**WHAT THIS TASK INVOLVES:** Please copy out all the data. Every detail stays the same.
===== AVAILABLE DATA
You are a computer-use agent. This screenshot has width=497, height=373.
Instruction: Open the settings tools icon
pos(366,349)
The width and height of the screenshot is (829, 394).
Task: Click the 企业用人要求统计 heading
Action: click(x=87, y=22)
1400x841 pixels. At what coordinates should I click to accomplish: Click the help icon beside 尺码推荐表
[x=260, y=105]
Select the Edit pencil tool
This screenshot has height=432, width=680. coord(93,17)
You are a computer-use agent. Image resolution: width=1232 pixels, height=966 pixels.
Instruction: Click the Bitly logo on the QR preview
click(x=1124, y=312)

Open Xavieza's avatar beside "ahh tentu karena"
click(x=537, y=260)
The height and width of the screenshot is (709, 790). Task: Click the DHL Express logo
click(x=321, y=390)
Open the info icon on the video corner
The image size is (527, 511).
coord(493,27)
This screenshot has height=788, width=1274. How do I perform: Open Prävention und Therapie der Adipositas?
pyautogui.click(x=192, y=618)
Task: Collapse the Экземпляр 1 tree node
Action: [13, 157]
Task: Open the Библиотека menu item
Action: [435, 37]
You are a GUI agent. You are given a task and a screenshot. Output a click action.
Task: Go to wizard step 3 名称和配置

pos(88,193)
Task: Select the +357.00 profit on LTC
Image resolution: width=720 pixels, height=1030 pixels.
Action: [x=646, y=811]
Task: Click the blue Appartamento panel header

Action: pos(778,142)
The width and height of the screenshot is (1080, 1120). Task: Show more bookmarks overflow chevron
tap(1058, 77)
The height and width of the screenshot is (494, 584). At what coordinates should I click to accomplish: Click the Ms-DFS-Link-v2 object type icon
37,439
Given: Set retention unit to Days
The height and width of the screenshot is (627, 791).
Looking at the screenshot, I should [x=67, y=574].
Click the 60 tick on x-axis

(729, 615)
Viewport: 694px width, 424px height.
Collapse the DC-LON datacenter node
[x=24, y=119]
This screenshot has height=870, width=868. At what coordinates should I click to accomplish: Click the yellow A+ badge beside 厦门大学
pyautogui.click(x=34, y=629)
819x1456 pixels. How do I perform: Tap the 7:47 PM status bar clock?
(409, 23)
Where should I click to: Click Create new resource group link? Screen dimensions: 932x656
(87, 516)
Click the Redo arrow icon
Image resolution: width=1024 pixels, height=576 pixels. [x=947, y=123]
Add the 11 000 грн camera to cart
==========
**ANSWER TO THIS EXERCISE:**
You are a computer-use agent. This screenshot has width=497, height=373.
Instruction: Open the settings tools icon
pos(366,349)
The width and height of the screenshot is (829, 394).
Task: Click the 企业用人要求统计 heading
Action: click(x=87, y=22)
1400x841 pixels. At what coordinates should I click to accomplish: Click the help icon beside 尺码推荐表
[x=260, y=105]
Select the Edit pencil tool
This screenshot has height=432, width=680. coord(93,17)
You are a computer-use agent. Image resolution: width=1232 pixels, height=966 pixels.
Instruction: Click the Bitly logo on the QR preview
click(x=1124, y=312)

Open Xavieza's avatar beside "ahh tentu karena"
click(x=537, y=260)
The height and width of the screenshot is (709, 790). Task: Click the DHL Express logo
click(x=321, y=390)
Open the info icon on the video corner
The image size is (527, 511).
coord(493,27)
This screenshot has height=788, width=1274. How do I perform: Open Prävention und Therapie der Adipositas?
pyautogui.click(x=192, y=618)
Task: Collapse the Экземпляр 1 tree node
Action: [13, 157]
Task: Open the Библиотека menu item
Action: [435, 37]
You are a GUI agent. You are given a task and a screenshot. Output a click action.
Task: Go to wizard step 3 名称和配置

pos(88,193)
Task: Select the +357.00 profit on LTC
Image resolution: width=720 pixels, height=1030 pixels.
Action: [x=646, y=811]
Task: Click the blue Appartamento panel header

Action: pos(778,142)
The width and height of the screenshot is (1080, 1120). Task: Show more bookmarks overflow chevron
tap(1058, 77)
The height and width of the screenshot is (494, 584). At what coordinates should I click to accomplish: Click the Ms-DFS-Link-v2 object type icon
37,439
Given: Set retention unit to Days
The height and width of the screenshot is (627, 791).
Looking at the screenshot, I should [x=67, y=574].
Click the 60 tick on x-axis

(729, 615)
Viewport: 694px width, 424px height.
Collapse the DC-LON datacenter node
[x=24, y=119]
This screenshot has height=870, width=868. At what coordinates should I click to accomplish: Click the yellow A+ badge beside 厦门大学
pyautogui.click(x=34, y=629)
819x1456 pixels. How do I perform: Tap the 7:47 PM status bar clock?
(409, 23)
Where should I click to: Click Create new resource group link? Screen dimensions: 932x656
(87, 516)
Click the Redo arrow icon
Image resolution: width=1024 pixels, height=576 pixels. [x=947, y=123]
Add the 11 000 грн camera to cart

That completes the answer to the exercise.